MS(ESI,pos.ion)m/z:403.3[M+H]+;
1H NMR(400MHz,DMSO-d6)(ppm)13.54(s,1H),7.59(s,1H),7.55(s,1H),7.37(d,J=8.5Hz,1H),7.21(t,J=8.7Hz,1H),6.95(d,J=16.4Hz,1H),4.23–4.21(m,2H),4.06(q,J=6.9Hz,2H),3.93(q,J=6.9Hz,2H),3.70–3.68(m,2H),3.32(s,3H),1.26(t,J=7.0Hz,3H),1.14(t,J=7.0Hz,3H).

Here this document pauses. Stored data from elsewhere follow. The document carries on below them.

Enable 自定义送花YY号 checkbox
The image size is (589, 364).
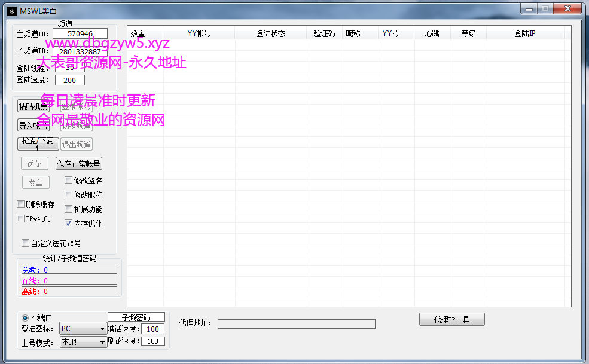coord(25,243)
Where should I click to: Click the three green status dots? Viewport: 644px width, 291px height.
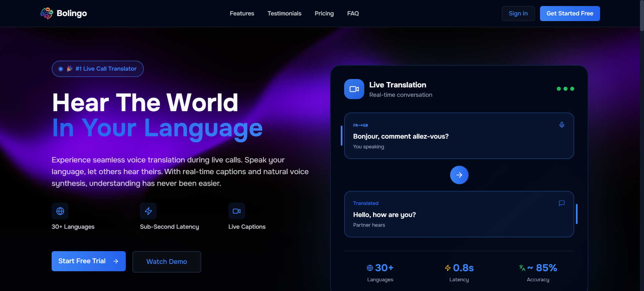click(565, 89)
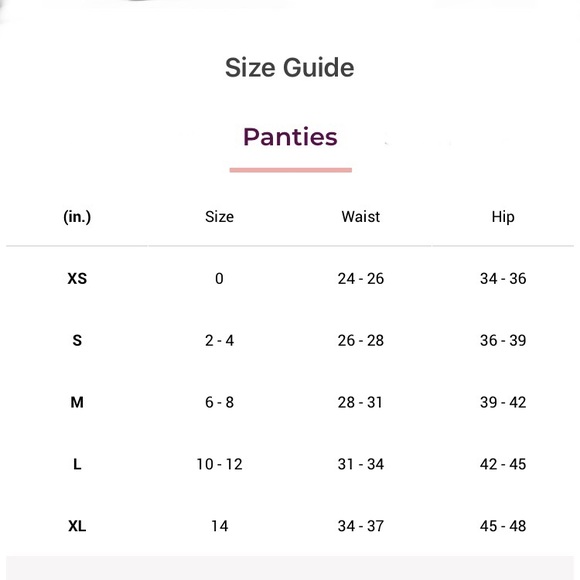580x580 pixels.
Task: Select the XL row label
Action: (x=77, y=526)
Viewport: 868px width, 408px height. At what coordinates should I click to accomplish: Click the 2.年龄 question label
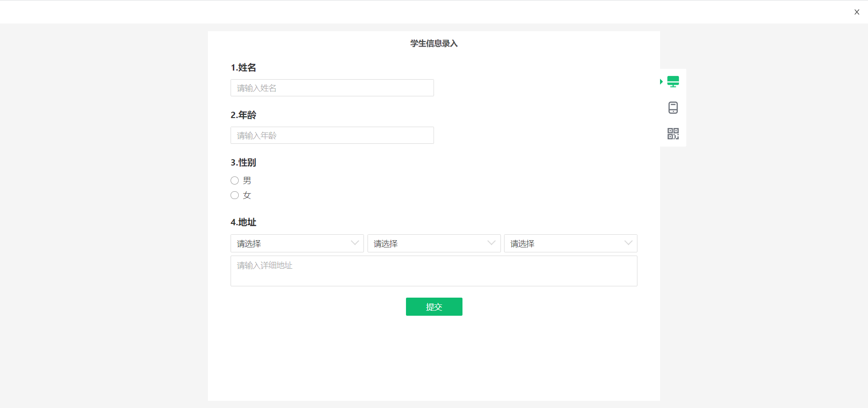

Step 5) (E) -1, 3-diethyl-8- (3-fluoro-4- (2-methoxyethoxy) styryl) -7-methyl-1H-purine
Synthesis of pterin-2, 6(3H,7H) -diketone
The title compound was prepared as described in example 1, step 6 by reacting (E) -1, 3-diethyl-8- (3-fluoro-4- (2-methoxyethoxy) styryl) -1H-purine-2, 6(3H,7H) -dione (0.39g,0.97mmol), methyl iodide (0.121m L, 1.93mmol) and sodium hydride (39mg,0.98mmol) in DMF (10m L) and the crude product was purified by silica gel column chromatography (petroleum ether/ethyl acetate (v/v) ═ 2/1) to give the title compound as a white solid (0.354g, 87.7%).

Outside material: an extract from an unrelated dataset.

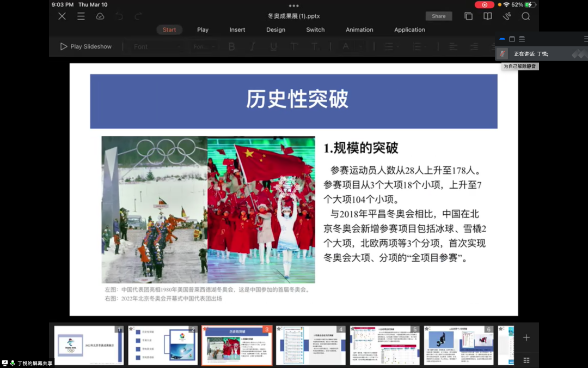Screen dimensions: 588x368
Task: Add a new slide with plus icon
Action: coord(526,337)
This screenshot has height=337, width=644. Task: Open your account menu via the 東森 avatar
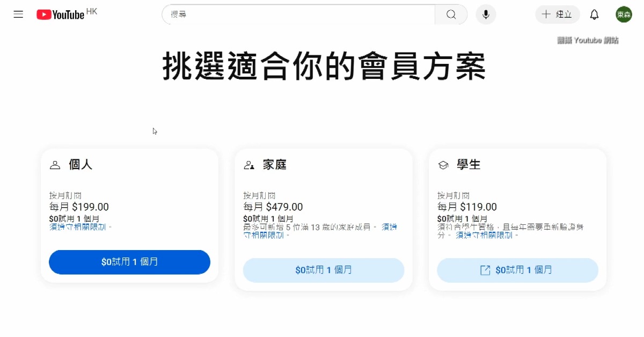pos(623,14)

MS(ESI,pos.ion)m/z:417.1[M+H]+;
1H NMR(400MHz,CDCl3)(ppm)7.67(d,J=15.7Hz,1H),7.33(dd,J=12.1,1.7Hz,1H),7.25(d,J=7.7Hz,1H),6.99(t,J=8.5Hz,1H),6.75(d,J=15.7Hz,1H),4.20(dt,J=14.1,5.9Hz,4H),4.10–4.06(m,2H),4.04(s,3H),3.80–3.77(m,2H),3.45(s,3H),1.36(t,J=7.1Hz,3H),1.25(t,J=7.0Hz,3H).

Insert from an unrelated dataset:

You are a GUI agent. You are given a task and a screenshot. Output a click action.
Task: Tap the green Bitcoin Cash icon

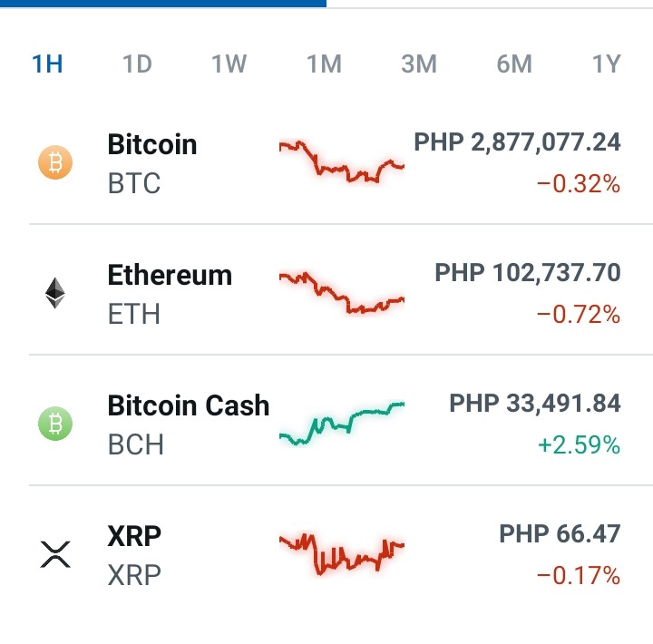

Example 7 Synthesis of (E) -1, 3-diethyl-8- (3-chloro-4- (2-methoxyethoxy) styryl) -7-methyl-1H-purine-2, 6(3H,7H) -dione
Step 1) Synthesis of 3-chloro-4- (2-methoxyethoxy) benzaldehyde
The title compound was prepared as described in example 1, step 2 by reacting 2-methoxyethyl 4-methylbenzenesulfonate (1.8g,7.82mmol), cesium carbonate (4.16g,12.77mmol) and 3-chloro-4-hydroxybenzaldehyde (1.0g,6.38mmol) in DMF (10m L) and purifying the crude by silica gel column chromatography (petroleum ether/ethyl acetate (v/v) ═ 10/1) to give the title compound as a pale yellow oil (0.65g, 47%).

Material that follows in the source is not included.